I'm a bit extreme, I even brew and bottle my own beer and other beverages like soda and water kefir/kombucha to avoid exposure to externally packaged products that may be contaminated with PFAS.
You missed a few:
1. Don't eat out where they might have used PFAS coated nonstick cookware such as Teflon. It is not sufficient to avoid it at home.
2. Don't use conventional dental floss as it's made of PFAS. Find ones that aren't.
3. Intake substantial supplemental fiber daily, e.g. psyllium, as it binds to bile which binds and excretes a subset of PFAS.
4. Strongly prefer certified Organic foods as these don't use PFAS pesticides and PFAS containing sewage sludge, both of which are allowed in conventional foods.
Note that RO water requires monitor pH adjustment, plus adding sodium bicarbonate on top for meeting bicarbonate/buffer requirement, and a substantial increase to one's supplemental calcium and magnesium intake if not already high. RO water is not appropriate for non-technical persons. Countertop RO works pretty well, and it doesn't necessarily have to be under-the-sink. For everyone else, a gravity filter is better than nothing.
> Everything else is basically guesswork
What's up with the haughty arrogance? It is both unjustified and wrong.
Yep, I didn't mention that regarding RO, but any properly designed system will include remineralization as a final filtration stage to buffer the water.
Definitely switch to waxed string floss vs plastic floss made from Teflon. I wasn't aware of the fiber connection, would love to see a study here.
> You completely confuse plastics and linings with PFAS. They're not the same. Linings can contain bisphenols but that doesn't imply PFAS.
I don't confuse anything. Tin cans, soda cans, and other non-plastic packaging is lined with PTFE (e.g. Teflon, made from PFAS) and contains residual PFAS that leach into the food products. One of the most common non-metallic, non-traditional plastic food packaging is Tetra Pak which is entirely constructed from PTFE. Many paper packaging products are coated with an aerosol applied DWR coating which is entirely made from PFAS, which is even worse than DWR coatings on clothing for exposure. This is especially common in paper take-out containers. Microplastics and plasticizer leaching are a separate but also problematic issue, and luckily you can kinda kill two birds with one stone by making these lifestyle changes. Due to the water propellant and flow properties and easy aerosolization of PFAS derived coatings and liners they have quietly pervaded nearly every aspect of the product packaging industry, so it's not just "plastics", it /is/ PFAS.
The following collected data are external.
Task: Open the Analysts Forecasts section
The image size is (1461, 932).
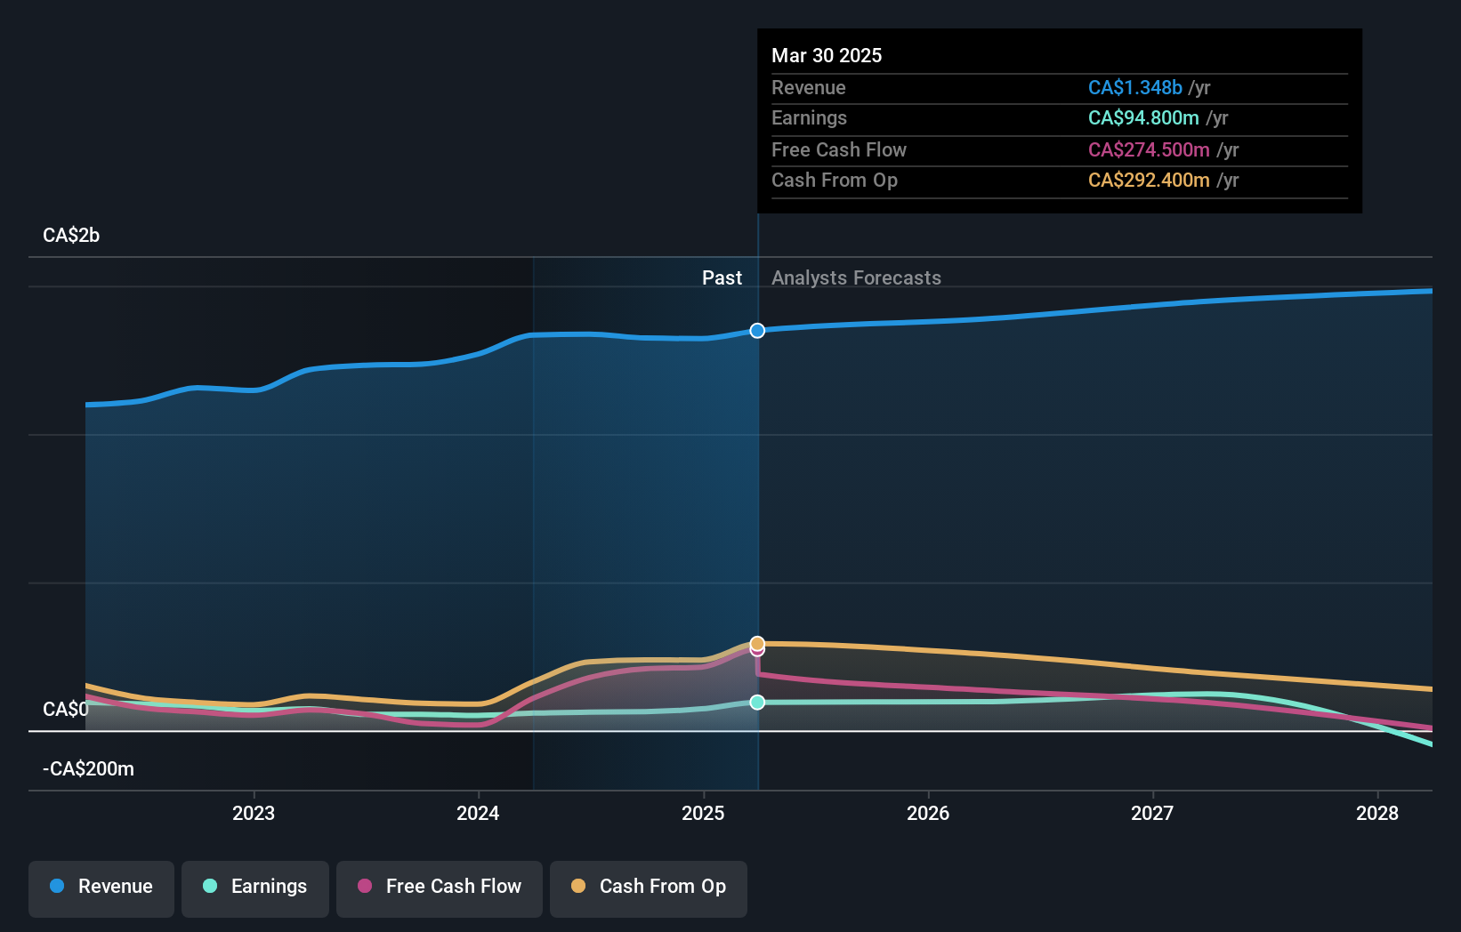Action: point(856,277)
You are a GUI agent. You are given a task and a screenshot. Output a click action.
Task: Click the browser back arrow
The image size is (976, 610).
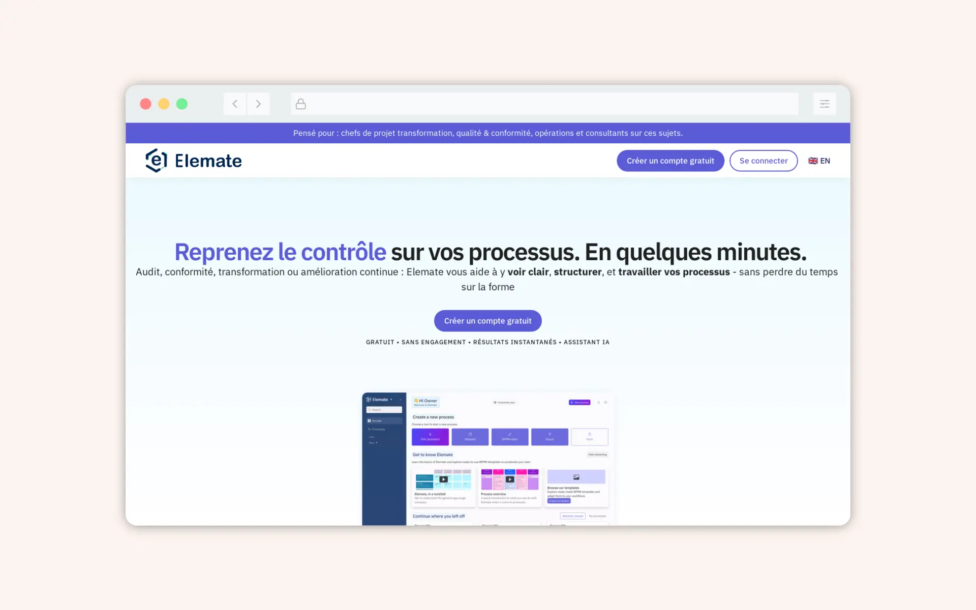pyautogui.click(x=235, y=104)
> What's up with the haughty arrogance? It is both unjustified and wrong.
I don't know what you mean? I provided a helpful reply to the GPs question, and I pointed out the limits of current knowledge. There's no arrogance or haughtiness here. What's with the overly defensive and uncharitable response?
I'm not an expert here, but I care about this issue deeply and I track what I've spent to try to reduce my own family's exposure, and it's not insignificant. Beyond the up front and ongoing costs of things like filtration systems, there's a cost difference today between products which are packaged cleanly and those that are packaged in a way which cause exposure. It ballpark costs me somewhere around $40k/yr to minimize exposure, and I'm absolutely certain that the steps we've taken are still insufficient. I can't even imagine how the average person is supposed to avoid the health implications of exposure. We've allowed some of the largest corporations to poison our water and food supply with no repercussions and the full complicity of our own government. We're "cooked" in the terms kids use these days. Good luck to you all.